◆ **PROMPT**:
Please render the lines of the entries below as a Markdown table with two columns, Row for the row number and Line for the line itself, skipping blank lines. Leave the pictures out of your answer.

◆ **DATA FOR THIS TASK**:
%%
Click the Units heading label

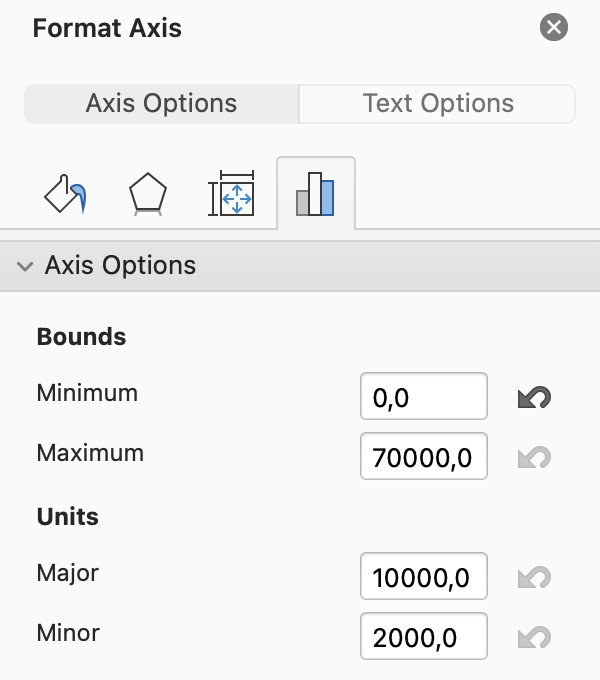pyautogui.click(x=67, y=517)
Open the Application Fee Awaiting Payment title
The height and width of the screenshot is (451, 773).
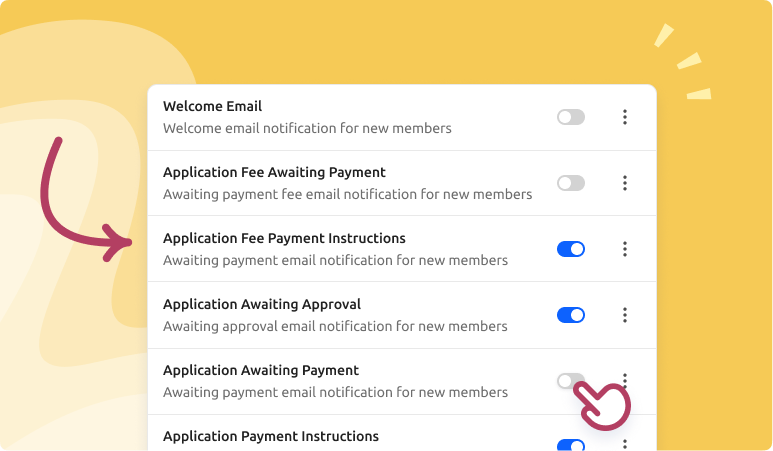coord(274,172)
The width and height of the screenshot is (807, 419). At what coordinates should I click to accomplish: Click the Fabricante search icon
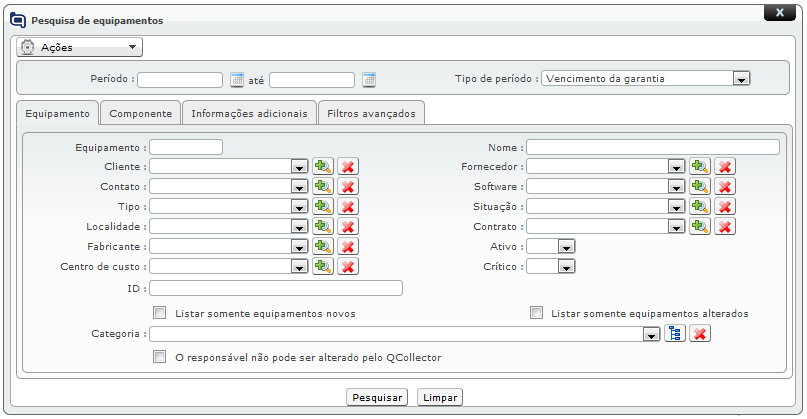click(x=322, y=246)
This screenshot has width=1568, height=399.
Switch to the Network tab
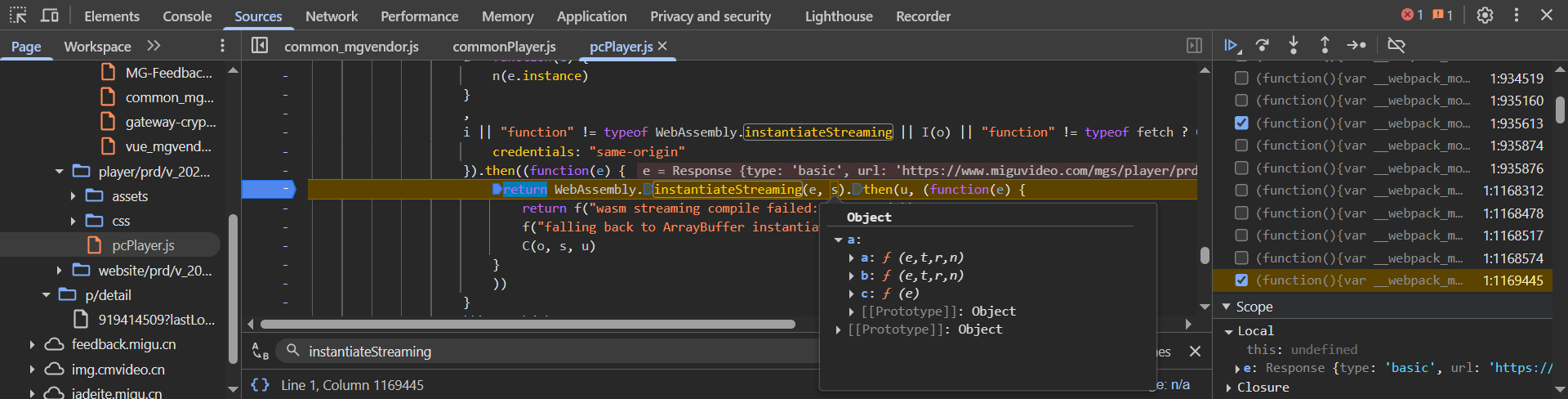[x=332, y=16]
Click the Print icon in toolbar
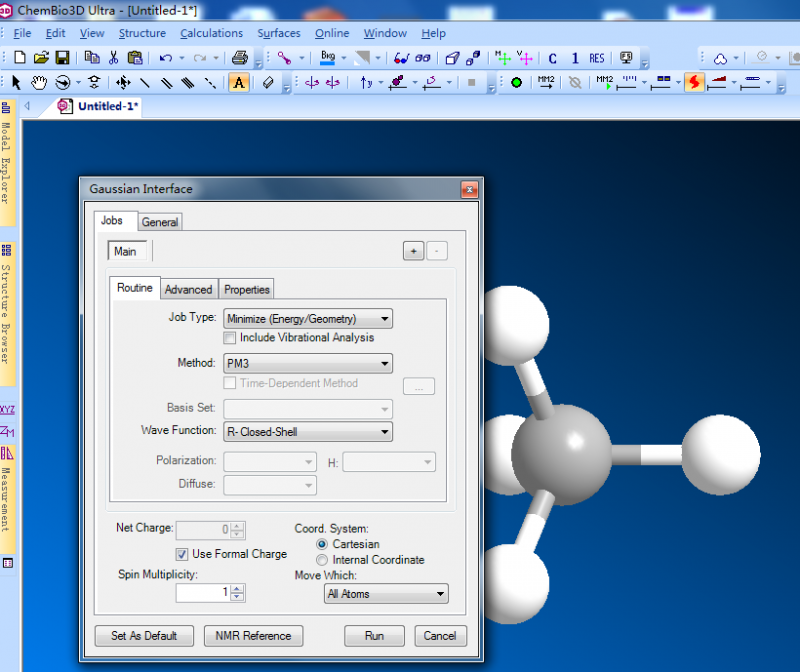Image resolution: width=800 pixels, height=672 pixels. click(x=238, y=58)
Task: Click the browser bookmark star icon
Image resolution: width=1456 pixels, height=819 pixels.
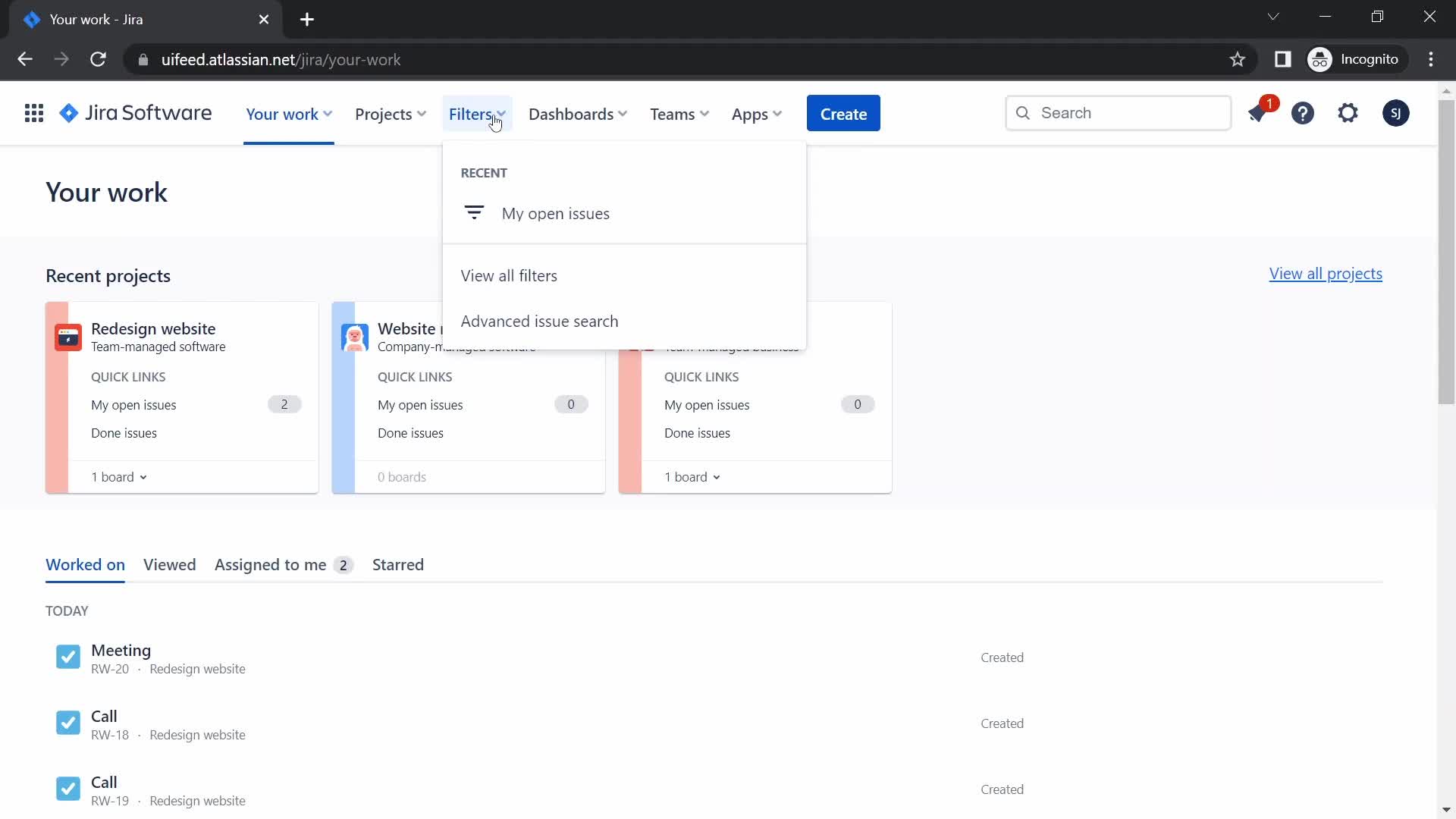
%%
◆ **THE REPLY**:
| Row | Line |
|---|---|
| 1 | Click the Units heading label |
| 2 | pyautogui.click(x=67, y=517) |
| 3 | Open the Application Fee Awaiting Payment title |
| 4 | The height and width of the screenshot is (451, 773). |
| 5 | coord(274,172) |
| 6 | The width and height of the screenshot is (807, 419). At what coordinates should I click to accomplish: Click the Fabricante search icon |
| 7 | click(x=322, y=246) |
| 8 | This screenshot has width=1568, height=399. |
| 9 | Switch to the Network tab |
| 10 | [x=332, y=16] |
| 11 | Click the Print icon in toolbar |
| 12 | Image resolution: width=800 pixels, height=672 pixels. click(x=238, y=58) |
| 13 | Task: Click the browser bookmark star icon |
| 14 | Image resolution: width=1456 pixels, height=819 pixels. |